I have a potential problem in that I need to reliably remove ozone from a stream of ionized gases, mostly air. The flow rate is quite low, less than 400 sccm. I was thinking of something catalytic, maybe platinum mesh? There may well be a related need to remove any $\ce{NO_x}$ created. I am open to suggestions — it's mainly a health and safety issue if it vents into the air.


Ozonolysis is a synthetic procedure deploying diluted ozone as a reagent. This reaction may be relevant in the context of your question, because i) during the reaction, the gas typically is bubbled across a solution (and you have some exhaust to deal with), and ii) even more importantly, after the reaction, the organic products are to be isolated safely, too.
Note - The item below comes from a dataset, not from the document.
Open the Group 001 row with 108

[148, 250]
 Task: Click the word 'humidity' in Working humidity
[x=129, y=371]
Here, I would like to suggest to use what is otherwise described as reductive workup. Ozone, which may dissolve in solvents, hereby is quenched (deactivated) by a material which in turn is oxidized by ozone. Because ozone is a powerful oxidizer, the deactivation is performed while keeping the concentration of ozone entering the quench solution low, and simultaneously keeping the temperature of this solution low, too.
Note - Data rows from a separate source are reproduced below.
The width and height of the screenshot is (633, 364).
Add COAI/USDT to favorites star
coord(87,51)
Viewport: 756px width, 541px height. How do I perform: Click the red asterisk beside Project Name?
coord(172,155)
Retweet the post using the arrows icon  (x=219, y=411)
The provision of the flux of 400 mL/min only partly describes your problem. It neither states the concentration of ozone in this input, nor the regime of this input -- it may be in batches, it could be a contiously working line. With these uncertainties in hand, bubbling the ozone-containing gas input into an aqueous solution of sodium hydrogensulfite (with "i", $\ce{NaHSO3}$) seems both simple to setup, manage, and scale. The reaction basically will yield sodium sulfate ($\ce{Na2SO4}$).

As an example, Ragan et al. published about an Ozonolysis at large industrial scale I hereby refer to. For about 19 h, their recation was running at low temperature with a constant flow of 15-20 L/min, 4-5 wt% $\ce{O3}$ in air bubbled across their reaction vessel. After completion of reaction, their workup reported was pouring the reaction solution slowly (over 30 min) to a prechilled quench solution of 3.0 kg $\ce{NaHSO3}$ in 6 L water at 0 degC. Only then they allowed the mixture to warm slowly to room temperature.

Depending on the conditions in your example, maybe you do not need to cool your sulfite solution as much, yet monitoring the temperature of the stirred quench solution is recommended. With the parameters missing in your question, the minimal quantity of bisulfite you need might be estimated. Equally, there are KI/starch indicator stripes, which may be used to check if the concentration of oxidizing ozone still is significant; if present, they will change from colourless to dark blue (ref, example).

Literature reference: Ragan et al., Safe Execution of a Large-Scale Ozonolysis: Preparation of the Bisulfite Adduct of 2-Hydroxyindan-2-carboxaldehyde and Its Utility in a Reductive Amination, Organic Process Research & Development 2003, 7, 155−160 (DOI: 10.1021/op0202235).